- HOW TO COMPLETE THIS TASK
Would you transcribe exactly the lines from the one containing "Click the Insert Function fx icon" to the last line of the data below, both ends included, but none of the pictures?

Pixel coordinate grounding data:
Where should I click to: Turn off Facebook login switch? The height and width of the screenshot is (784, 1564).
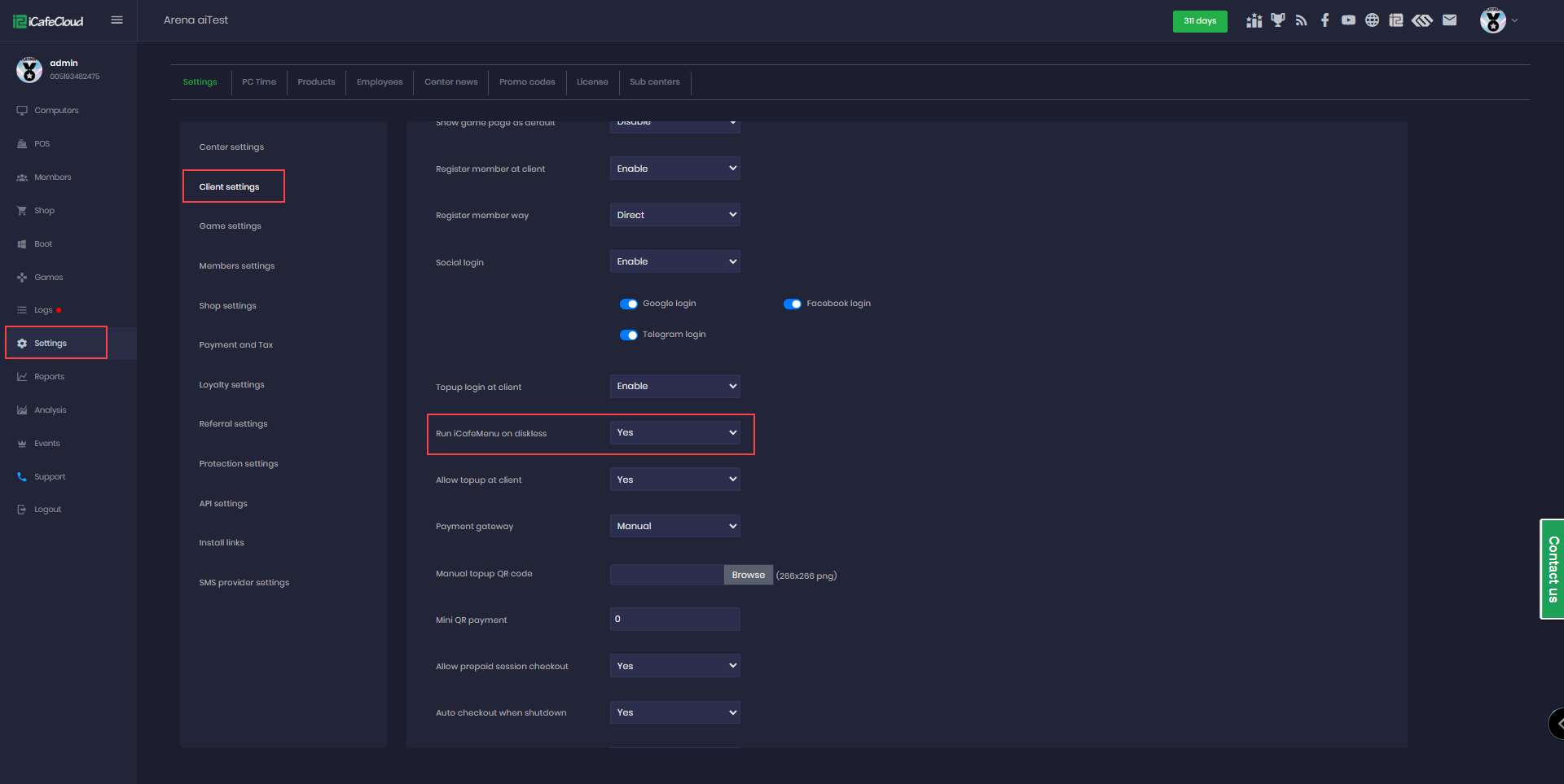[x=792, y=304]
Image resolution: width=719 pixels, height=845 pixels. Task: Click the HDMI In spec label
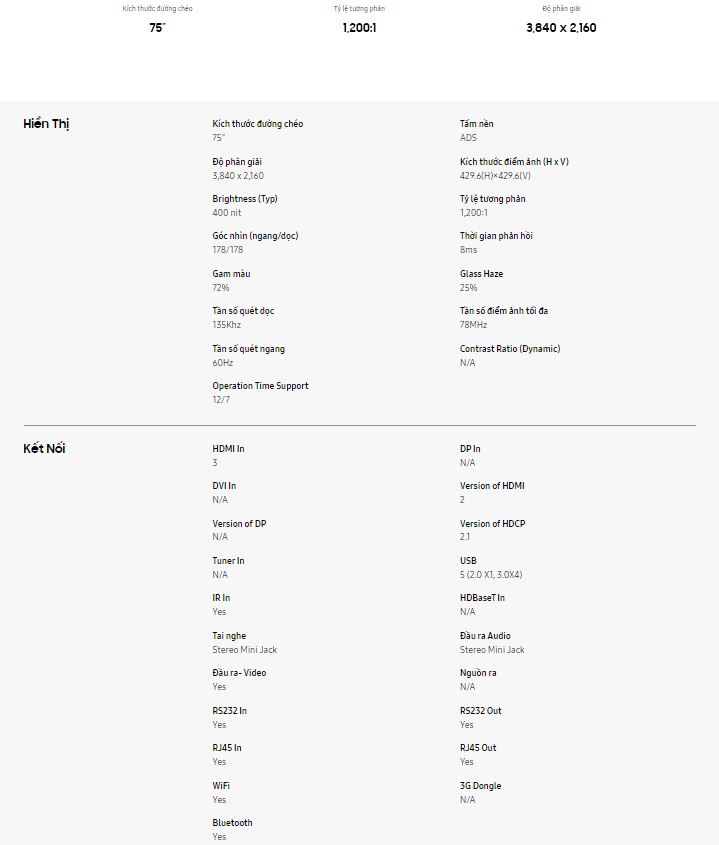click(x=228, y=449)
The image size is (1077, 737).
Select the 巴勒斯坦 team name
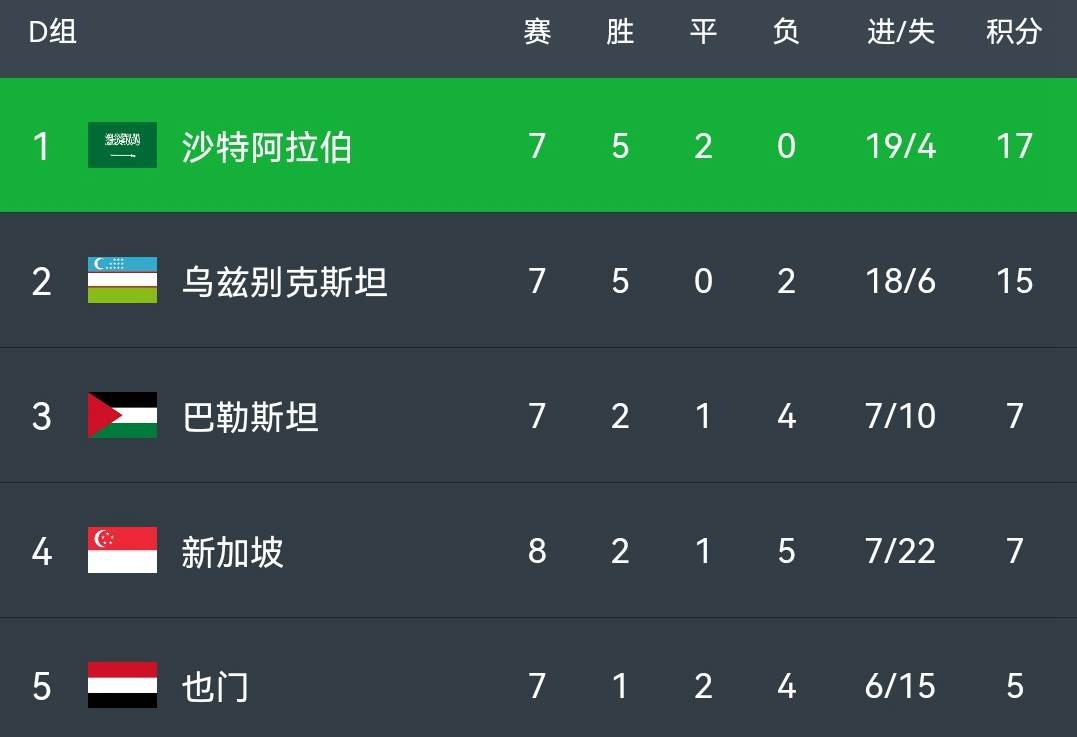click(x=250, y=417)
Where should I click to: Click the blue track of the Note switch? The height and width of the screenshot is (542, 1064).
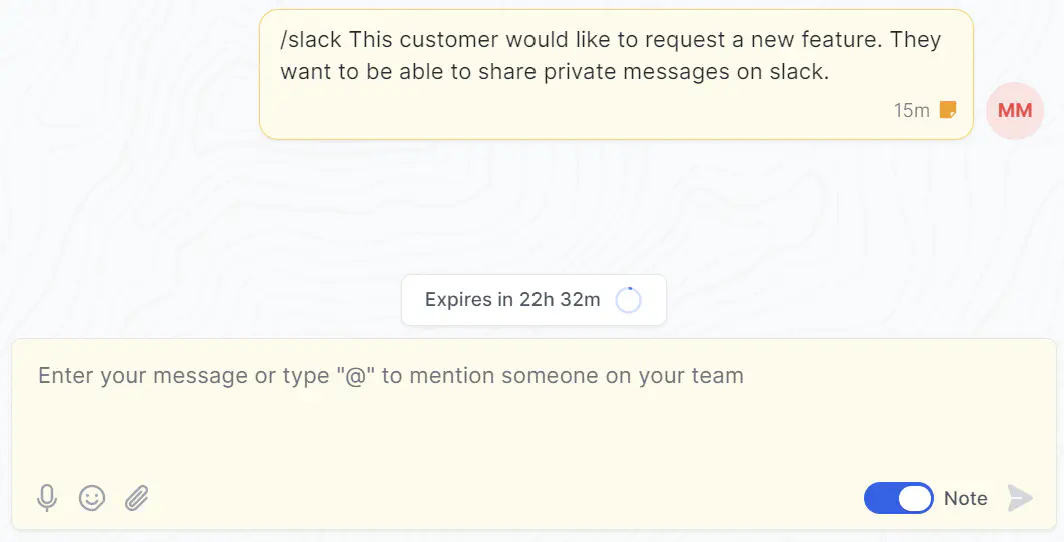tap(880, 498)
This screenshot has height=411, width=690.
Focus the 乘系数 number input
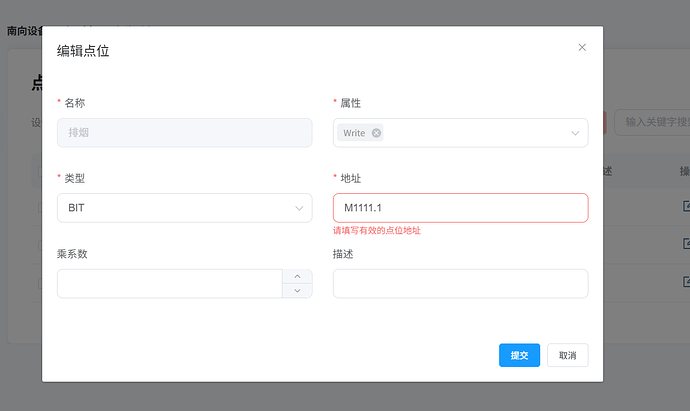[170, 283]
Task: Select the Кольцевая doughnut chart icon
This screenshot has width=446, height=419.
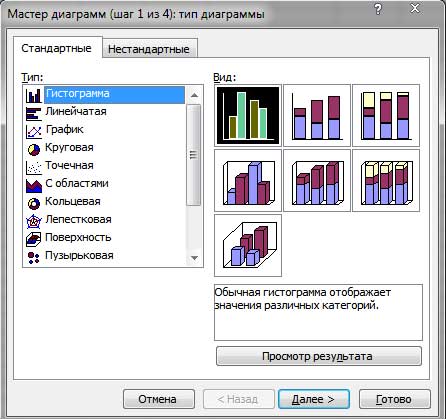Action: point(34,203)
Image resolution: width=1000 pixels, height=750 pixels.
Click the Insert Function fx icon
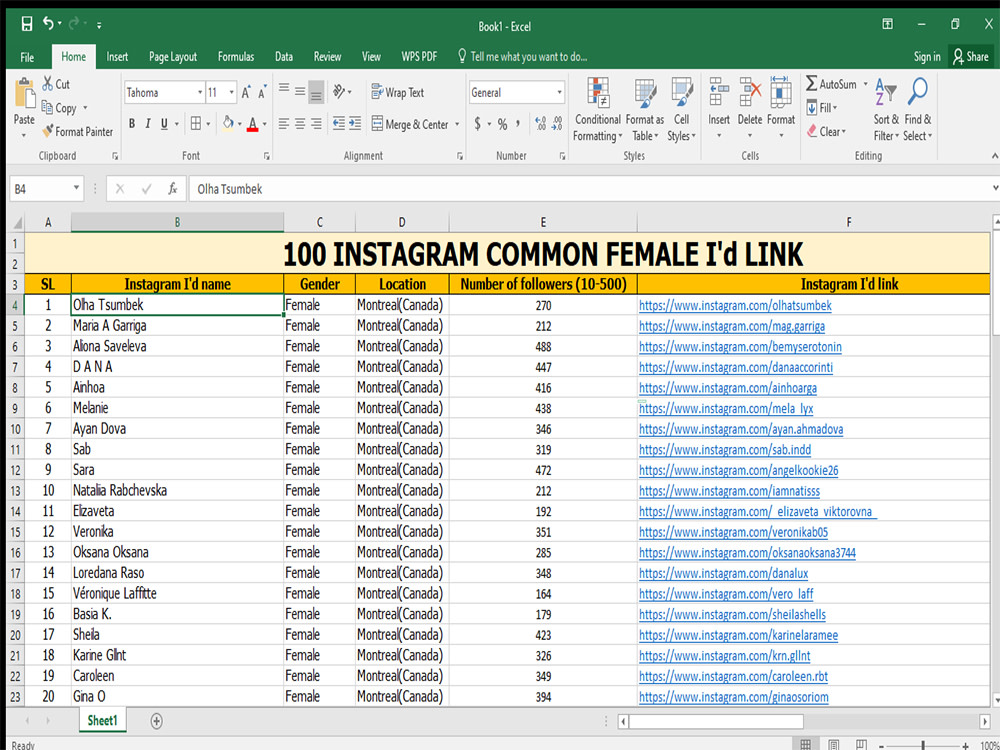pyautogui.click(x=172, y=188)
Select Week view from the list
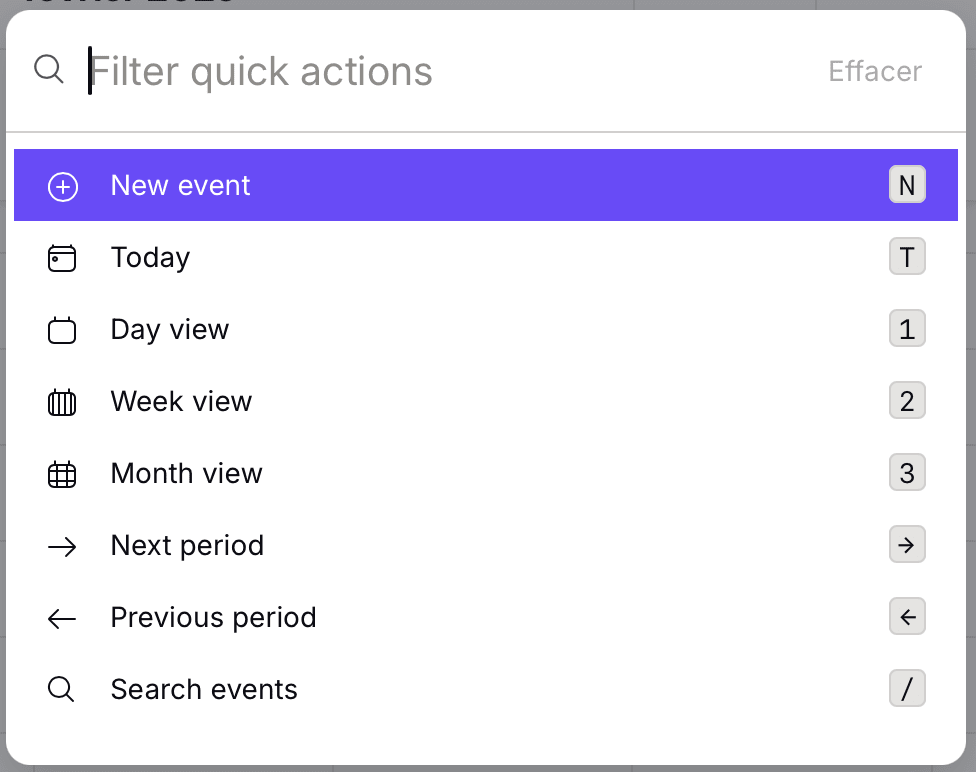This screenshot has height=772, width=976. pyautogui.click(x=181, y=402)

- RESULT FOR THIS EXERCISE
Click the Insert Function fx icon
pyautogui.click(x=172, y=188)
Select Week view from the list
This screenshot has height=772, width=976. pyautogui.click(x=181, y=402)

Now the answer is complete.